Недалекий Павел Егорович восклицал: “Я отец знаменитых детей!” Публика тоже думала, что он отец целого семейства одаренных личностей. И на фотографиях все дети Павла Егоровича — располагающей внешности. Медики, с которыми я консультировалась, на основании сведений и иконографии из книги не находят никаких следов дегенерации. Были только неблагоприятные обстоятельства и физические болезни. Смолоду больной Николай и педагогически запущенные в раннем детстве из-за смертельной болезни матери старшие дети Александра пали жертвой этих обстоятельств — семье оказалось не под силу вытянуть всех. А тут П. Е. Чехов получается родоначальником “перекоса” и “вырождения”!
“Николай Павлович. Брат-художник”. История больного и слабовольного Николая, художника и музыканта, которого Антон Чехов считал талантливей себя, трагична уже с самого отъезда из дома, из-под опеки матери. Она стала еще тяжелее после того, как ему пришлось жить вне закона (из-за недоразумений с воинской повинностью), и он стал обременен долгом в три тысячи рублей, происхождение которого неясно. Последние пять лет своей недолгой жизни он болел туберкулезом. Он был востребованный художник и в церковной росписи (расписывал вместе с прочими храм Христа Спасителя), и в иконописи, и в оформлении зрелищ, и в книжной графике, и в карикатуре, и в станковой живописи. Но в предсмертные годы воля к работе в нем ослабела. Антон Павлович, создававший в сходных физических обстоятельствах лучшие свои вещи, тоже жаловался на упадок воли, но ведь его болезнь протекала в Крыму и Ницце, а не в номерах на Каланчевке… Пьющий, уже почти не работающий, живущий с неподходящей, по мнению семьи, не склоняющей к доброму женщиной (а какая “подходящая” связала бы с ним судьбу?), он, бывало, лгал родным и заказчикам.
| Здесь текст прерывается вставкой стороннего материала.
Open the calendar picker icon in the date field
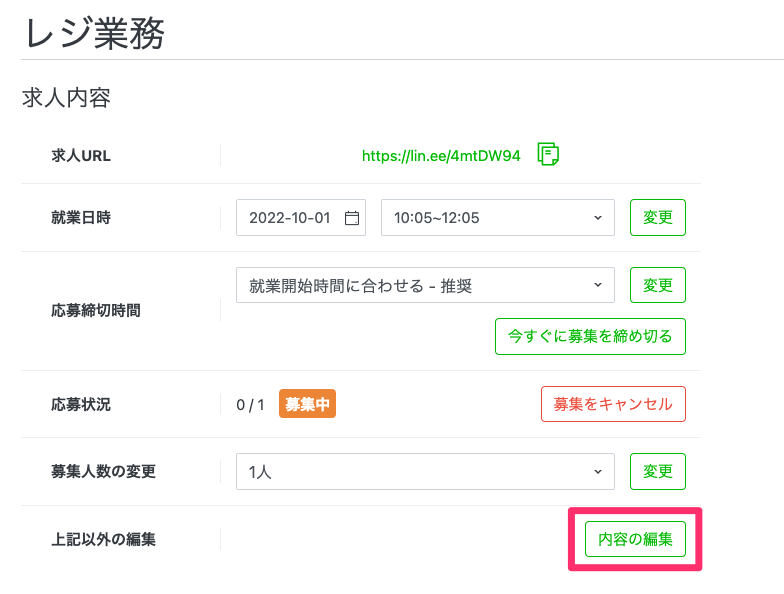784x594 pixels. tap(351, 218)
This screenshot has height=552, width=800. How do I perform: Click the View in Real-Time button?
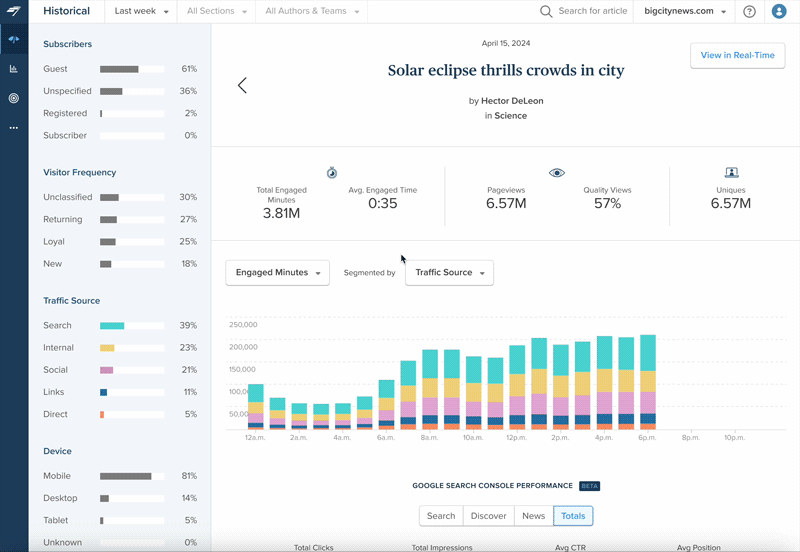[737, 56]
Но тем не менее его любили.
Серьезного анализа художественной работы Николая у Кузичевой нет. Рассказ про этого “вырожденца” ведется с зашкаливающей физиологической обнаженностью. Уместен и хорош только финал — описание его смерти, взятое из письма Александра и дополненное словами ектении.
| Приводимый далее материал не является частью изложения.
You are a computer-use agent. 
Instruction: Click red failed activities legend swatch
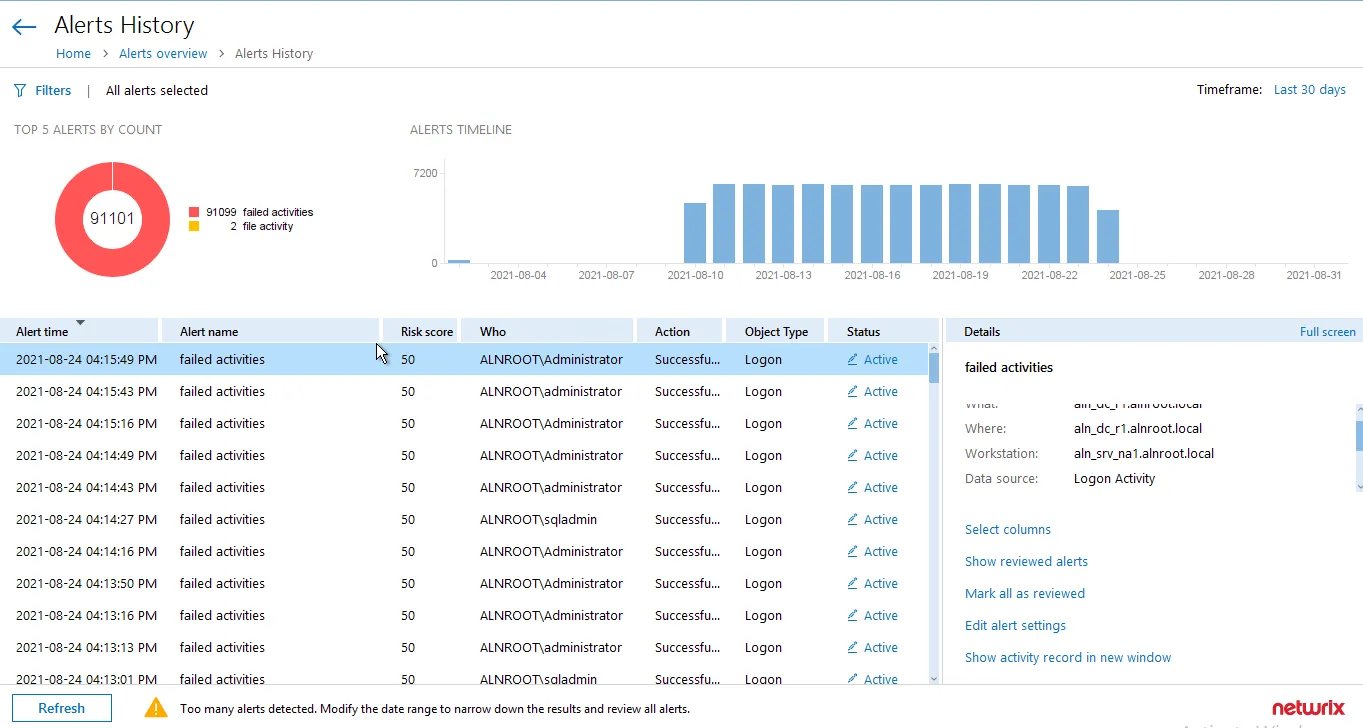tap(194, 212)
“Иван Павлович. Брат-учитель”. Осенью 1894 года Иван пишет Михаилу: “В школе, в классе я по-прежнему благоденствую, чувствую себя выше всяких тайных советников. Ты не поймешь, какая масса удовольствия просидеть с первоклассниками 3 — 4 часа подряд, особенно когда на душе спокойно и хорошо”. К этому времени он работал уже четырнадцать лет. Директорство плюс 40, а временами 60 — 80 учащихся на одного учителя начальных классов — это вообще невероятно. А ведь все училища, где работал Иван, становились образцовыми. В газетах хвалили музыкальные спектакли, которые он ставил с детьми сапожников и квартальных надзирателей. В 1905 году за двадцатипятилетние труды в народном образовании он получил звание потомственного почетного гражданина, приравненное к личному дворянству. Превосходный педагог, Иван был одаренным человеком, хотя, думаю, не столь ярко, как братья. Он не рисовал с детства в любую свободную минуту и не скучал в отсутствие скрипки и фортепьяно, как Николай, не писал в семнадцать лет пространных драм, как Антон, не печатался еще гимназистом, как Михаил. Его призванием была любимая работа да еще “чтения для народа”, на которые он собирал аудиторию в двести, пятьсот, а то и в тысячу человек. С годами, после четвертьвековой образцовой деятельности, работа в школе стала для него утомительна (что естественно: советский школьный учитель с таким стажем имел право уйти на пенсию независимо от возраста).